Appeal — Spoliation order — Restoration of electricity supply — Respondent alleged unlawful disconnection of electricity by appellants — Appellants contended electricity supply had been restored prior to application — Court a quo granted spoliation order despite evidence of reconnection — Appeal upheld on grounds of mootness and misdirection in accepting hearsay evidence from the bar — Order of court a quo set aside and application dismissed with costs.

Comprehensive Summary

Summary of Judgment


1. Introduction


The matter concerned an appeal to the High Court (Gauteng Division, Pretoria) against the whole of a judgment and order granted by Phahlane AJ on 3 February 2021 in an urgent spoliation application brought under Rule 6(12). The court a quo had ordered the reconnection of electricity supply and awarded attorney-and-client costs against the respondents in that application.


The appellants in the appeal were MC Admin (first appellant) and Edged House Body Corporate (second appellant). The respondent was Mahloboshane Widas Mohlala. In the court a quo, Mohlala was the applicant in the spoliation proceedings, and MC Admin and the Body Corporate were the respondents.


The dispute arose from the disconnection of electricity to a sectional title unit and the respondent’s contention that this disconnection constituted spoliation requiring urgent restoration. By the time the spoliation application was instituted, the appellants contended that electricity had already been restored, rendering the application moot. The appeal court’s focus was therefore directed primarily at whether spoliation relief could competently be granted where the alleged dispossession no longer existed at the time of adjudication, and whether the court a quo had properly treated the evidence on motion proceedings.


2. Material Facts


It was common cause, or at least clearly established on the papers before the appeal court, that the respondent claimed to be the owner of a unit at Edged House in Kempton Park, that the unit was rented out, and that the unit was fitted with pre-paid electricity. The respondent alleged that his levy account was up to date and that he paid for the electricity.
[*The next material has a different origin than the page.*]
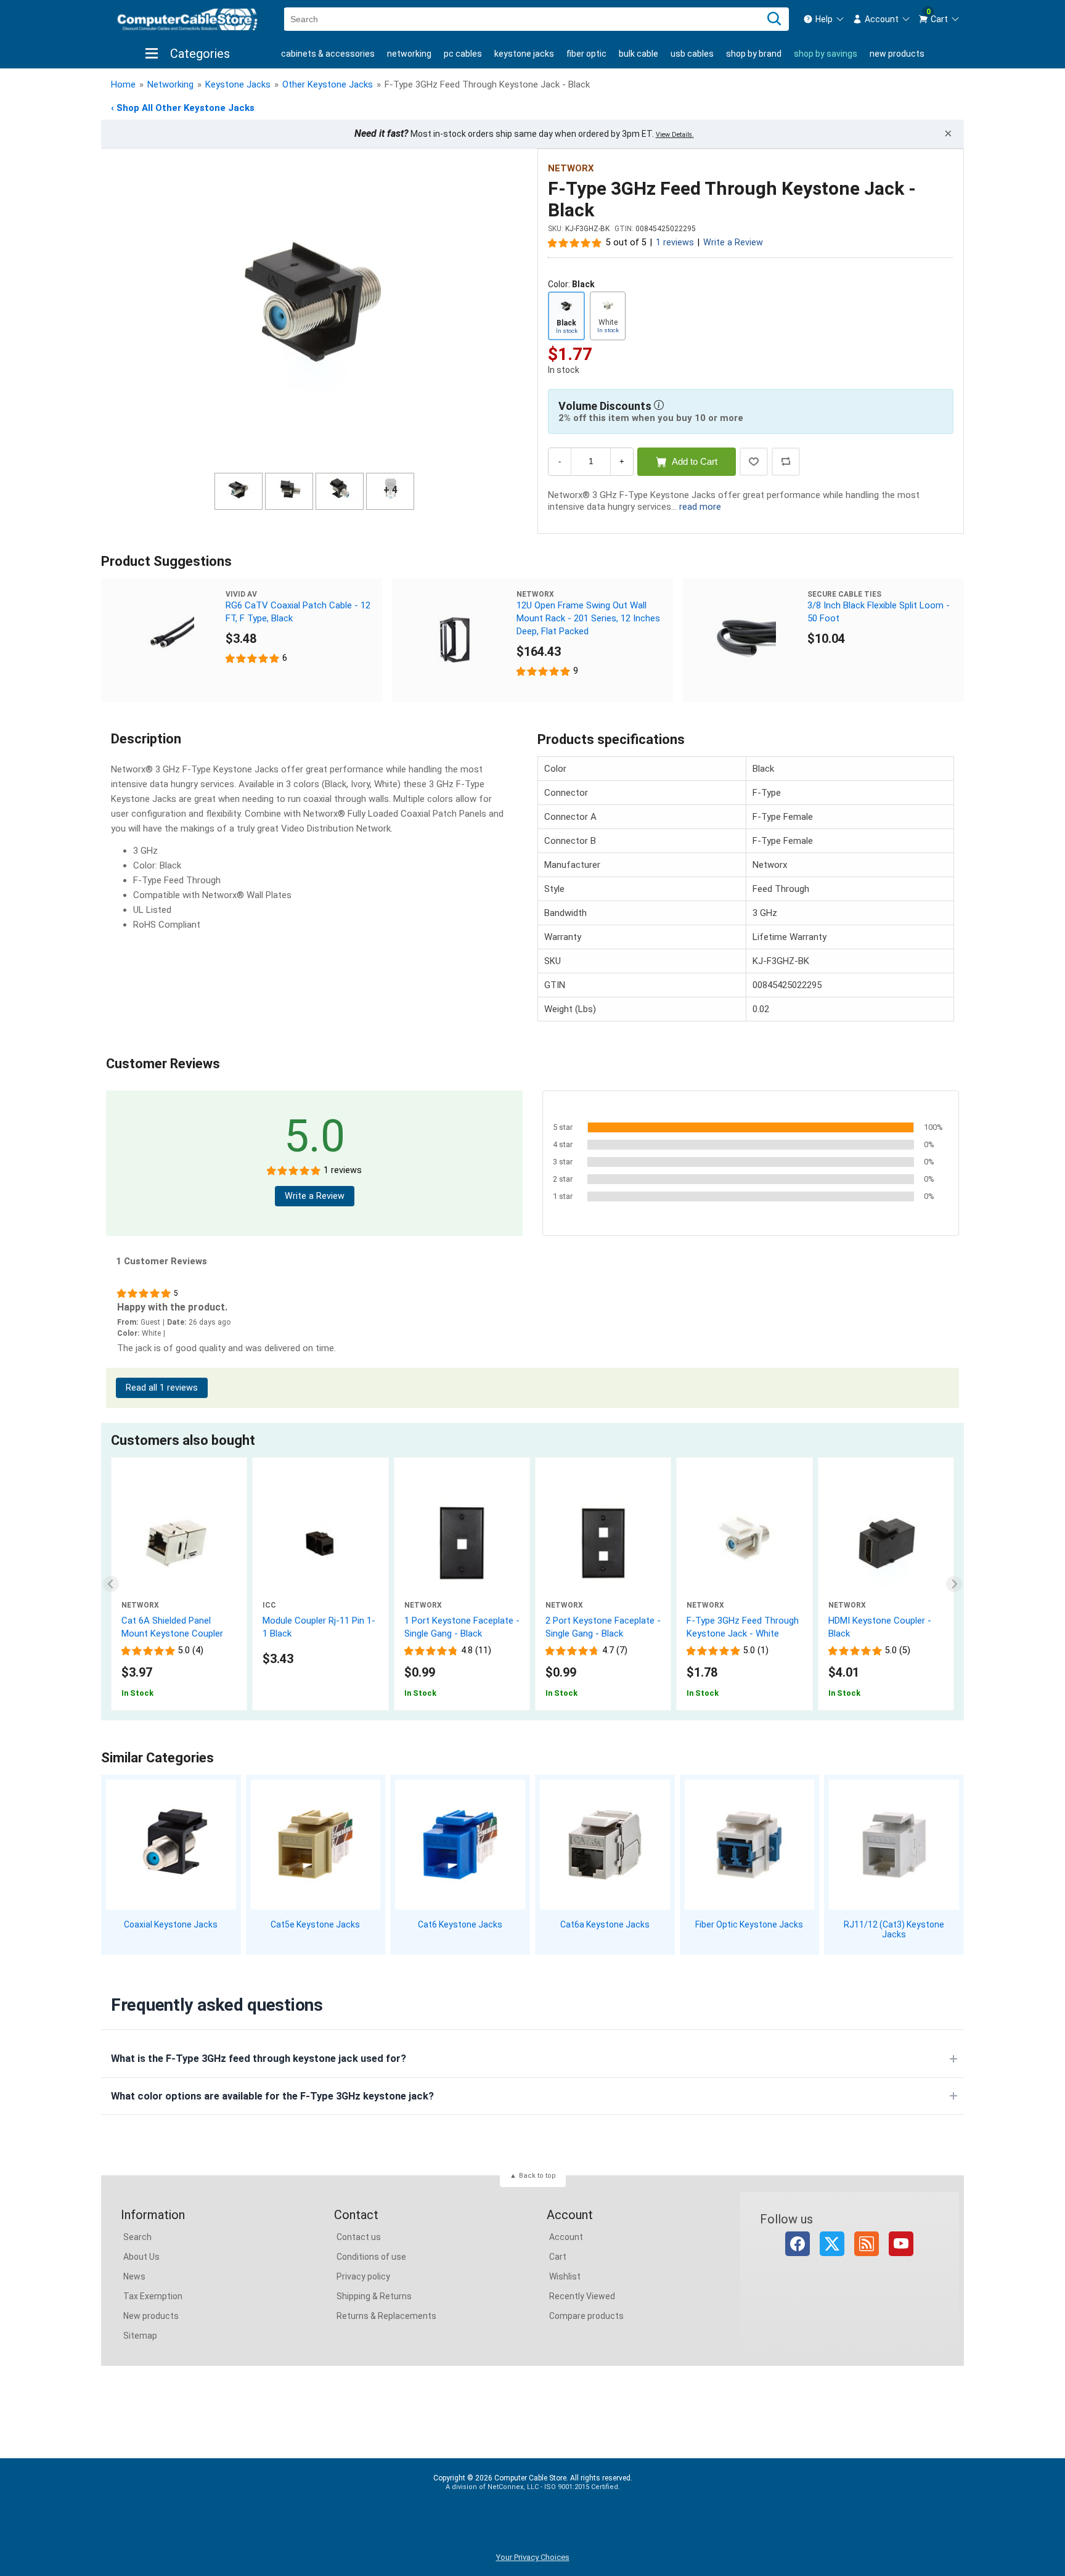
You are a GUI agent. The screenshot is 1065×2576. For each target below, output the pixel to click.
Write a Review (733, 242)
The respondent alleged that the appellants cut the electricity supply to the unit on 20 January 2021, and that requests or demands to restore the supply were unsuccessful, necessitating urgent court intervention.


An ongoing dispute existed between the parties concerning monies allegedly owed by the respondent to the appellants for repairs to a water leak on common property that affected the unit and caused damage, including to items belonging to the tenant. The appeal court treated this underlying dispute as not material to the dispositive issues on appeal and did not rely on it to determine the appeal.


The key factual divergence relevant to the appeal was whether electricity had been restored before the urgent application was issued and heard. In their answering affidavit, the appellants stated that electricity was reconnected on 26 January 2021, and that the respondent and his attorneys were notified on that date. The appellants attached an email (annexure “MTN7”), dated 26 January 2021 at 13:49, recording that the electricity had been reconnected at 13:30 on the same day. A further email dated 28 January 2021 reiterated that reconnection had occurred on 26 January 2021.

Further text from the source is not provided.